Supplied entries:

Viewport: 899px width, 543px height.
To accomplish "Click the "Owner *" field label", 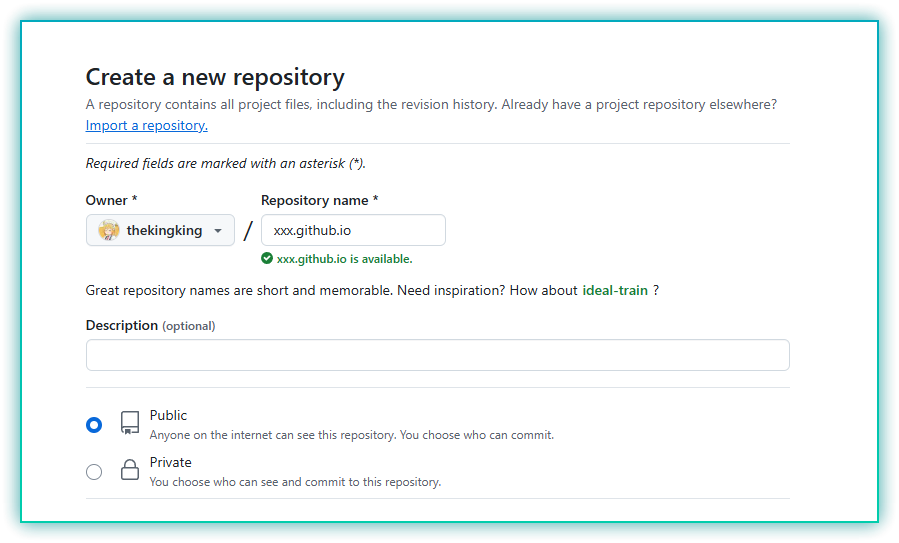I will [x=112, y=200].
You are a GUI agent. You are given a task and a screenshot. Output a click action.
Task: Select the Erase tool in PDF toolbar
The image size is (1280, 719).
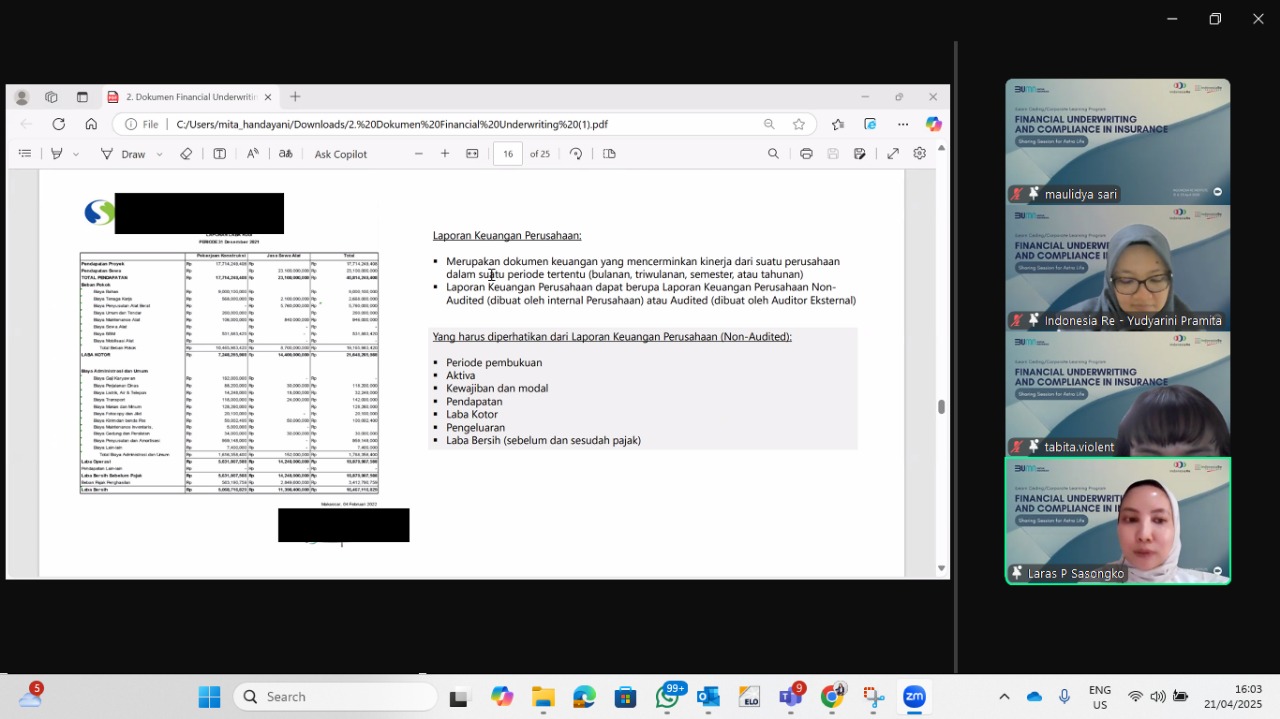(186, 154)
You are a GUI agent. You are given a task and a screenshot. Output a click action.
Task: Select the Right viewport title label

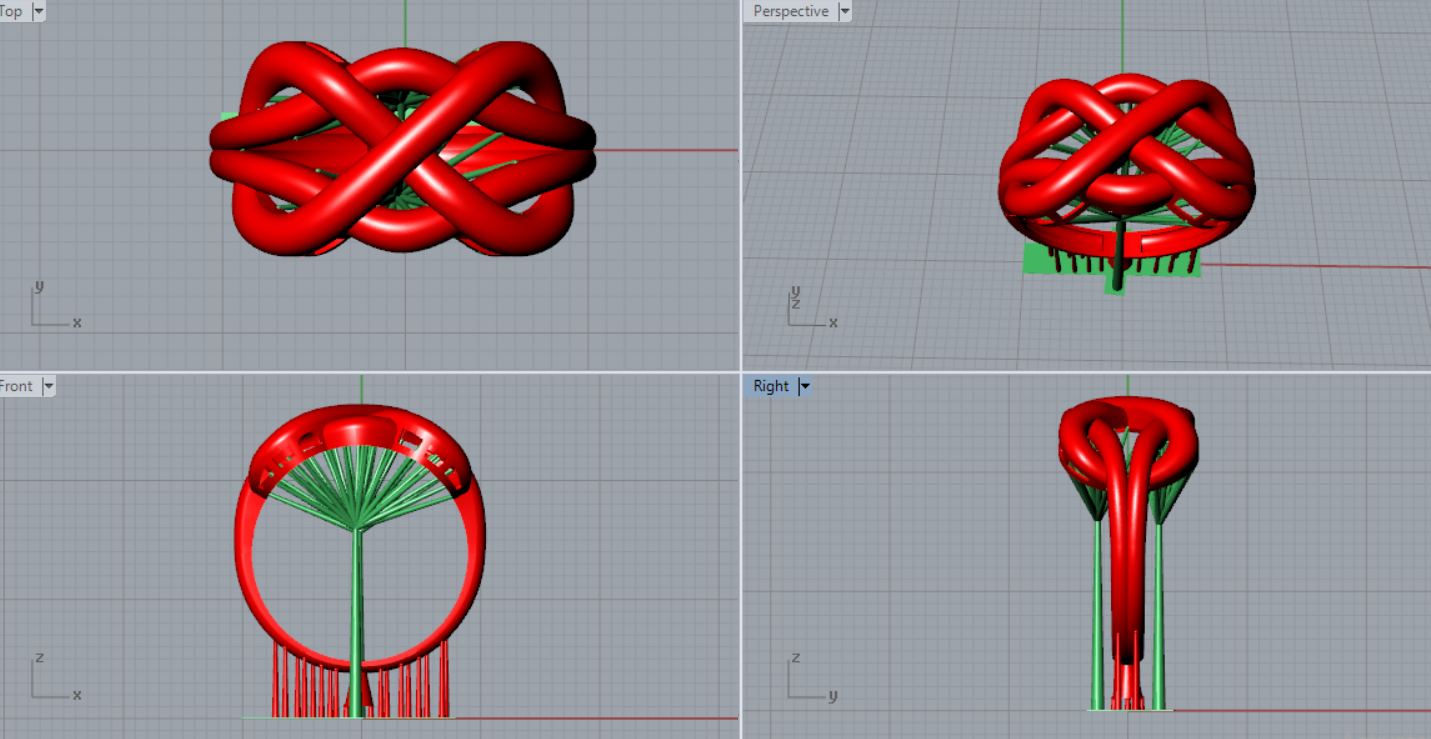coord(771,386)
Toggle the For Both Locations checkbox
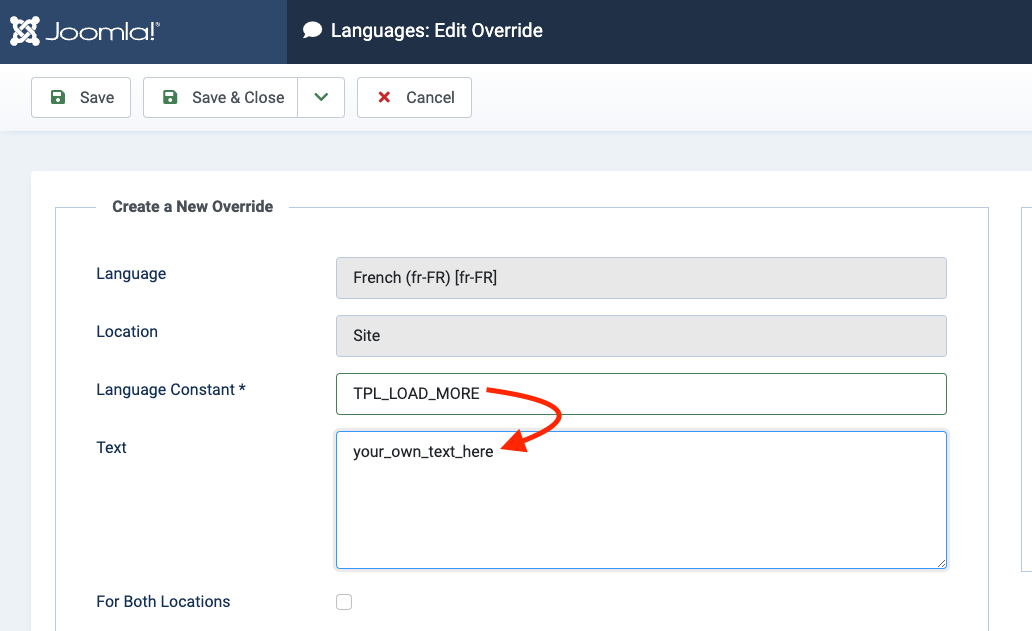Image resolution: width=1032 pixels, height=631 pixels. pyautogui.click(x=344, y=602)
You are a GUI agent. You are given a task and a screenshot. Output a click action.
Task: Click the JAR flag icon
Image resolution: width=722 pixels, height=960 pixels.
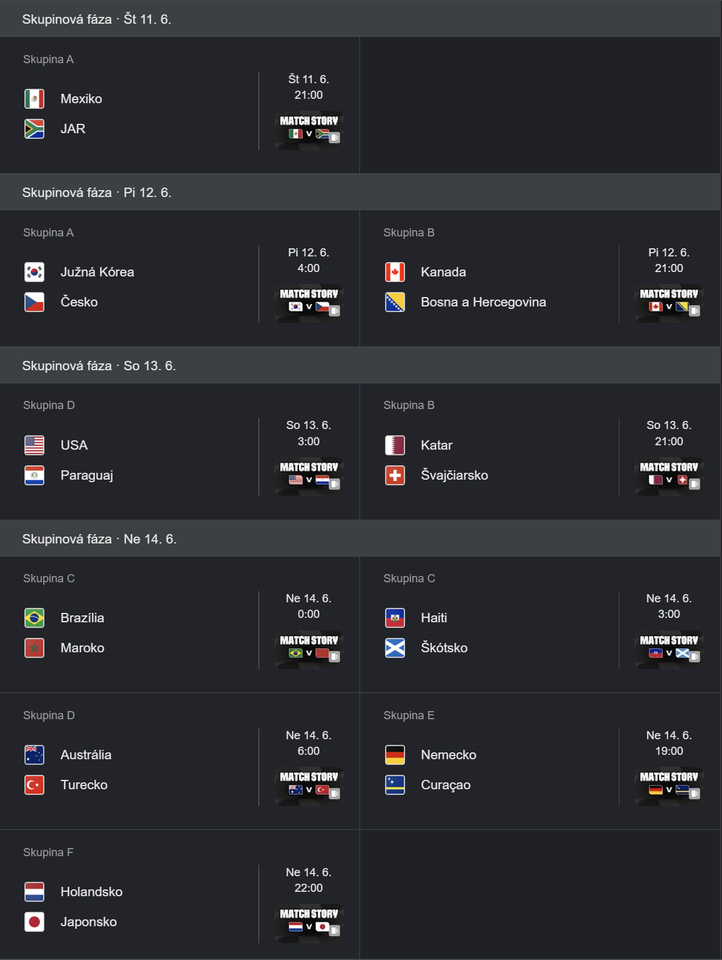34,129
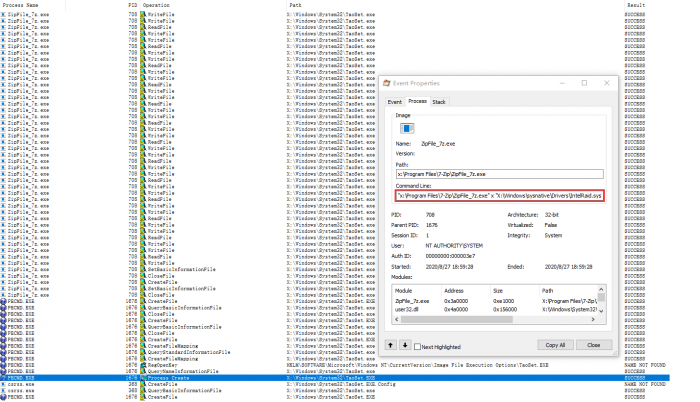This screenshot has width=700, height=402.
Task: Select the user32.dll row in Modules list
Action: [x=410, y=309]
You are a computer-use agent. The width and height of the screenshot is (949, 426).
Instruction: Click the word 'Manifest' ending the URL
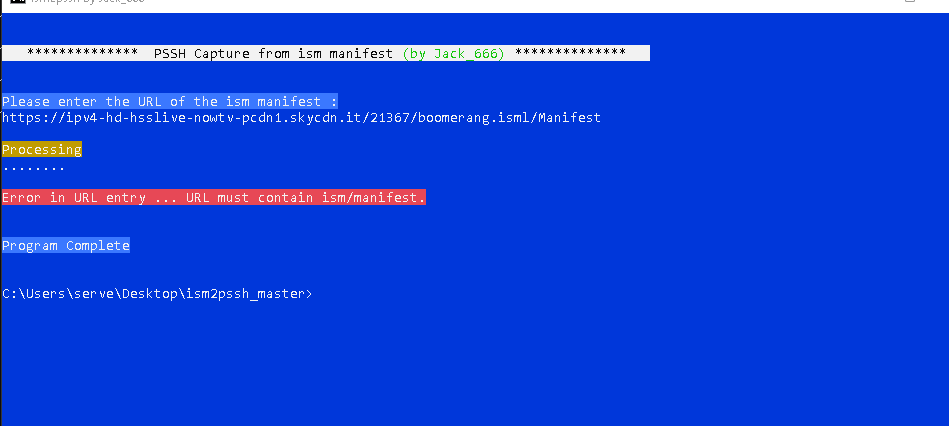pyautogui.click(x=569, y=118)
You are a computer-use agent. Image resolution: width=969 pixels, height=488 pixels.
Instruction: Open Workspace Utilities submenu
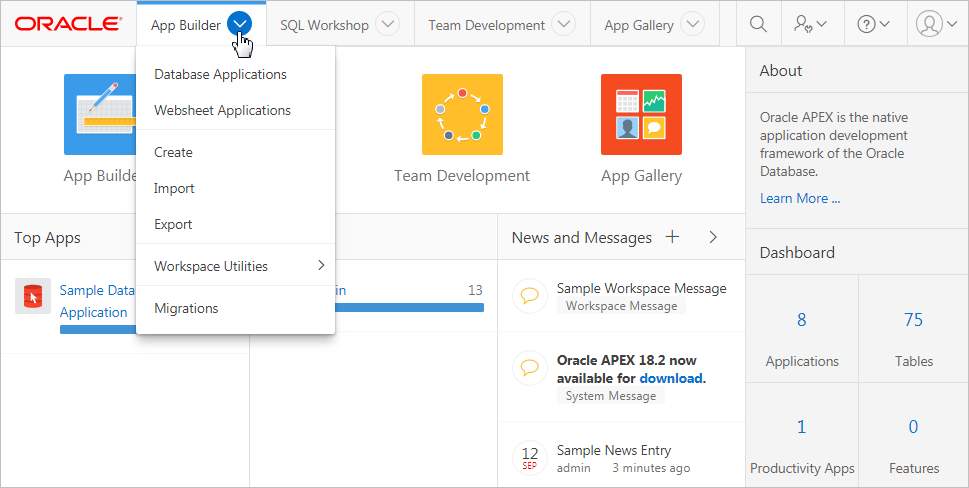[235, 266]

Your goal:
Every line from the one containing "Instruction: Click the" through the end of the records is to be returned exactly, and those lines alone; pictures are dropped.

Expected output:
Instruction: Click the word 'Manifest' ending the URL
pyautogui.click(x=569, y=118)
You are a computer-use agent. Image resolution: width=969 pixels, height=488 pixels.
Instruction: Open Workspace Utilities submenu
[235, 266]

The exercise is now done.